> **Assigned task**:
Print all of the material below again, word for word, with nothing left out or changed.

> **Records shown**:
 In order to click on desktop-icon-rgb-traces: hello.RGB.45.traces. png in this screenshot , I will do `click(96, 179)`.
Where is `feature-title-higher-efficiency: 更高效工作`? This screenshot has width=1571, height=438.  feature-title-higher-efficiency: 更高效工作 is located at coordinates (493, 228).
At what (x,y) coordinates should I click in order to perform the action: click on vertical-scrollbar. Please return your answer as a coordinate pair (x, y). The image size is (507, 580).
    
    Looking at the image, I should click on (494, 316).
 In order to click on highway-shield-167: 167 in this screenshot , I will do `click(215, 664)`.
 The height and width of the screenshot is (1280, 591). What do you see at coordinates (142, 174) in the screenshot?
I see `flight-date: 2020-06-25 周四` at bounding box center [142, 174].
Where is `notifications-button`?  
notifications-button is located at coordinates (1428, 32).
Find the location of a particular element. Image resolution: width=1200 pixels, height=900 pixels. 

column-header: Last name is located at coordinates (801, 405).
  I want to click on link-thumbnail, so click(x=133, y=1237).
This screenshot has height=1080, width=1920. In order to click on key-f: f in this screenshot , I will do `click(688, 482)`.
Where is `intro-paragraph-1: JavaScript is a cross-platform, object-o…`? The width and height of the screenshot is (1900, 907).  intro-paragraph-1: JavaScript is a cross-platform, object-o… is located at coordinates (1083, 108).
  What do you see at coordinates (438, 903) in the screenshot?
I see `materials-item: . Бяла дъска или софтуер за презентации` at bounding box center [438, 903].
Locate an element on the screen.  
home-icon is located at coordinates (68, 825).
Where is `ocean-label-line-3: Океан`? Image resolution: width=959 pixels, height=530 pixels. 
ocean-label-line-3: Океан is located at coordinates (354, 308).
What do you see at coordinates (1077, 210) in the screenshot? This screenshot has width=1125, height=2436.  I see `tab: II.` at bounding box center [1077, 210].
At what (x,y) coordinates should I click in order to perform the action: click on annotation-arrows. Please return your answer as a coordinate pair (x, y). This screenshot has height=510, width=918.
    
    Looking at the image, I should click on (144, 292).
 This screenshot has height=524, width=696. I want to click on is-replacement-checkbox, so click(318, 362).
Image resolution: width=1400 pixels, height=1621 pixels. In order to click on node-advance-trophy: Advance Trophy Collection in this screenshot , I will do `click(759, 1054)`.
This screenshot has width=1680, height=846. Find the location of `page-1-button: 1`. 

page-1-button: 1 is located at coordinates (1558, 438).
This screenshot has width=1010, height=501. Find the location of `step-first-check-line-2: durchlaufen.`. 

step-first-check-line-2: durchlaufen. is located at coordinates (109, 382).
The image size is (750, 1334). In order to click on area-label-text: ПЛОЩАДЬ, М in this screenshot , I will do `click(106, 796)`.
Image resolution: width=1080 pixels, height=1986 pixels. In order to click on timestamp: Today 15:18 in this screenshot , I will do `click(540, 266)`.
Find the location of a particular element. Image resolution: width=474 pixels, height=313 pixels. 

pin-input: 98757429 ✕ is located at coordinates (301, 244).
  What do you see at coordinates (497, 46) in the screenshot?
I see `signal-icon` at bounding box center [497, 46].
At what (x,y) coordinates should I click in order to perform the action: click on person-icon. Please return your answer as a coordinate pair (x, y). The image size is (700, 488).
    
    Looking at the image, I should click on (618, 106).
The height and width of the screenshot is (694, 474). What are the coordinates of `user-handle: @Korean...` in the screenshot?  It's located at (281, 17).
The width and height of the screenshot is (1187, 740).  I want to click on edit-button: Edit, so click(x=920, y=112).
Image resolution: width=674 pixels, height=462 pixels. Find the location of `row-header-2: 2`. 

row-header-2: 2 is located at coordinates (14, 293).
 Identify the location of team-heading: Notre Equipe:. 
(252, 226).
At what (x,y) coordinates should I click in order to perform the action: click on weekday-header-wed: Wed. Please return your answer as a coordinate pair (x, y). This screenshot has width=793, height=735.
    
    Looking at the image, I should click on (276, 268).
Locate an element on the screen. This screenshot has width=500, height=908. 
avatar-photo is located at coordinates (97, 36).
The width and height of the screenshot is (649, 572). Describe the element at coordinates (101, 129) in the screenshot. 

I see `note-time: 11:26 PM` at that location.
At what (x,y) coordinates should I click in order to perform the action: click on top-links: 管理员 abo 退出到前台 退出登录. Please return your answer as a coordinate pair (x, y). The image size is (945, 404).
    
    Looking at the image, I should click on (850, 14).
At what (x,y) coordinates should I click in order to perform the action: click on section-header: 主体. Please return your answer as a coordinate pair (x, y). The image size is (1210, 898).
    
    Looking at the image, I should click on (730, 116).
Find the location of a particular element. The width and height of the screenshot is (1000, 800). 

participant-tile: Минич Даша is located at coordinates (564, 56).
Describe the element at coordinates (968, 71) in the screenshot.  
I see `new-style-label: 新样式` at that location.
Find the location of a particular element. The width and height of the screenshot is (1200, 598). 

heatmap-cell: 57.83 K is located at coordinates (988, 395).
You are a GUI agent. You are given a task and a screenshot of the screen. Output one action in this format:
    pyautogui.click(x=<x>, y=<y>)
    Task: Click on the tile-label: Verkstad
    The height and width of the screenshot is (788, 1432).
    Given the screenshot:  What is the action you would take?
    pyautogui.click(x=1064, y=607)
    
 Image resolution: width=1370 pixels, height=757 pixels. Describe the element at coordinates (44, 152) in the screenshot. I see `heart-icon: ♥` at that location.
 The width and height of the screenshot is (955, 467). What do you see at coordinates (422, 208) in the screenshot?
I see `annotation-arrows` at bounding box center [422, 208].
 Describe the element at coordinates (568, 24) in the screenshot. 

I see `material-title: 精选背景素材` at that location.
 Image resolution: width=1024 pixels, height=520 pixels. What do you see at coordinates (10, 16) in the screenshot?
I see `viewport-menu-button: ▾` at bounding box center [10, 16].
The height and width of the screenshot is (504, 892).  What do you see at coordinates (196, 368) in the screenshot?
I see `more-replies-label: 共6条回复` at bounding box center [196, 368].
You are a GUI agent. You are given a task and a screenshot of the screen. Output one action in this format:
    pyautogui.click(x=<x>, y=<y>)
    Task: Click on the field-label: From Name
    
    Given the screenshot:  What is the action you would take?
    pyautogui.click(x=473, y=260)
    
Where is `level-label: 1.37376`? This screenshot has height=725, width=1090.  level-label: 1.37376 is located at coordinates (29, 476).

> **Result**:
 In order to click on desktop-icon-rgb-traces: hello.RGB.45.traces. png in this screenshot , I will do `click(96, 179)`.
Where is `feature-title-higher-efficiency: 更高效工作`? This screenshot has width=1571, height=438.  feature-title-higher-efficiency: 更高效工作 is located at coordinates (493, 228).
At what (x,y) coordinates should I click in order to perform the action: click on vertical-scrollbar. Please return your answer as a coordinate pair (x, y). The image size is (507, 580).
    
    Looking at the image, I should click on (494, 316).
 In order to click on highway-shield-167: 167 in this screenshot , I will do `click(215, 664)`.
 The height and width of the screenshot is (1280, 591). What do you see at coordinates (142, 174) in the screenshot?
I see `flight-date: 2020-06-25 周四` at bounding box center [142, 174].
Where is `notifications-button`?  
notifications-button is located at coordinates (1428, 32).
Find the location of a particular element. Image resolution: width=1200 pixels, height=900 pixels. 

column-header: Last name is located at coordinates (801, 405).
  I want to click on link-thumbnail, so click(x=133, y=1237).
This screenshot has height=1080, width=1920. In order to click on key-f: f in this screenshot , I will do `click(688, 482)`.
Where is `intro-paragraph-1: JavaScript is a cross-platform, object-o…`? The width and height of the screenshot is (1900, 907).  intro-paragraph-1: JavaScript is a cross-platform, object-o… is located at coordinates (1083, 108).
  What do you see at coordinates (438, 903) in the screenshot?
I see `materials-item: . Бяла дъска или софтуер за презентации` at bounding box center [438, 903].
Locate an element on the screen.  
home-icon is located at coordinates (68, 825).
Where is `ocean-label-line-3: Океан`? Image resolution: width=959 pixels, height=530 pixels. 
ocean-label-line-3: Океан is located at coordinates (354, 308).
What do you see at coordinates (1077, 210) in the screenshot? This screenshot has width=1125, height=2436.  I see `tab: II.` at bounding box center [1077, 210].
At what (x,y) coordinates should I click in order to perform the action: click on annotation-arrows. Please return your answer as a coordinate pair (x, y). This screenshot has height=510, width=918.
    
    Looking at the image, I should click on (144, 292).
 This screenshot has height=524, width=696. I want to click on is-replacement-checkbox, so click(318, 362).
Image resolution: width=1400 pixels, height=1621 pixels. In order to click on node-advance-trophy: Advance Trophy Collection in this screenshot , I will do `click(759, 1054)`.
This screenshot has width=1680, height=846. Find the location of `page-1-button: 1`. 

page-1-button: 1 is located at coordinates (1558, 438).
This screenshot has width=1010, height=501. Find the location of `step-first-check-line-2: durchlaufen.`. 

step-first-check-line-2: durchlaufen. is located at coordinates (109, 382).
The image size is (750, 1334). In order to click on area-label-text: ПЛОЩАДЬ, М in this screenshot , I will do `click(106, 796)`.
Image resolution: width=1080 pixels, height=1986 pixels. In order to click on timestamp: Today 15:18 in this screenshot , I will do `click(540, 266)`.
Find the location of a particular element. Image resolution: width=474 pixels, height=313 pixels. 

pin-input: 98757429 ✕ is located at coordinates (301, 244).
  What do you see at coordinates (497, 46) in the screenshot?
I see `signal-icon` at bounding box center [497, 46].
At what (x,y) coordinates should I click in order to perform the action: click on person-icon. Please return your answer as a coordinate pair (x, y). The image size is (700, 488).
    
    Looking at the image, I should click on (618, 106).
The height and width of the screenshot is (694, 474). What are the coordinates of `user-handle: @Korean...` in the screenshot?  It's located at (281, 17).
The width and height of the screenshot is (1187, 740).  I want to click on edit-button: Edit, so click(x=920, y=112).
Image resolution: width=674 pixels, height=462 pixels. Find the location of `row-header-2: 2`. 

row-header-2: 2 is located at coordinates (14, 293).
 Identify the location of team-heading: Notre Equipe:. 
(252, 226).
At what (x,y) coordinates should I click in order to perform the action: click on weekday-header-wed: Wed. Please return your answer as a coordinate pair (x, y). This screenshot has width=793, height=735.
    
    Looking at the image, I should click on (276, 268).
Locate an element on the screen. This screenshot has width=500, height=908. 
avatar-photo is located at coordinates (97, 36).
The width and height of the screenshot is (649, 572). Describe the element at coordinates (101, 129) in the screenshot. 

I see `note-time: 11:26 PM` at that location.
At what (x,y) coordinates should I click in order to perform the action: click on top-links: 管理员 abo 退出到前台 退出登录. Please return your answer as a coordinate pair (x, y). The image size is (945, 404).
    
    Looking at the image, I should click on (850, 14).
At what (x,y) coordinates should I click in order to perform the action: click on section-header: 主体. Please return your answer as a coordinate pair (x, y). The image size is (1210, 898).
    
    Looking at the image, I should click on (730, 116).
Find the location of a particular element. The width and height of the screenshot is (1000, 800). 

participant-tile: Минич Даша is located at coordinates (564, 56).
Describe the element at coordinates (968, 71) in the screenshot.  
I see `new-style-label: 新样式` at that location.
Find the location of a particular element. The width and height of the screenshot is (1200, 598). 

heatmap-cell: 57.83 K is located at coordinates (988, 395).
You are a GUI agent. You are given a task and a screenshot of the screen. Output one action in this format:
    pyautogui.click(x=<x>, y=<y>)
    Task: Click on the tile-label: Verkstad
    The height and width of the screenshot is (788, 1432).
    Given the screenshot:  What is the action you would take?
    pyautogui.click(x=1064, y=607)
    
 Image resolution: width=1370 pixels, height=757 pixels. Describe the element at coordinates (44, 152) in the screenshot. I see `heart-icon: ♥` at that location.
 The width and height of the screenshot is (955, 467). What do you see at coordinates (422, 208) in the screenshot?
I see `annotation-arrows` at bounding box center [422, 208].
 Describe the element at coordinates (568, 24) in the screenshot. 

I see `material-title: 精选背景素材` at that location.
 Image resolution: width=1024 pixels, height=520 pixels. What do you see at coordinates (10, 16) in the screenshot?
I see `viewport-menu-button: ▾` at bounding box center [10, 16].
The height and width of the screenshot is (504, 892).  What do you see at coordinates (196, 368) in the screenshot?
I see `more-replies-label: 共6条回复` at bounding box center [196, 368].
You are a GUI agent. You are given a task and a screenshot of the screen. Output one action in this format:
    pyautogui.click(x=<x>, y=<y>)
    Task: Click on the field-label: From Name
    
    Given the screenshot:  What is the action you would take?
    pyautogui.click(x=473, y=260)
    
Where is `level-label: 1.37376`? This screenshot has height=725, width=1090.  level-label: 1.37376 is located at coordinates (29, 476).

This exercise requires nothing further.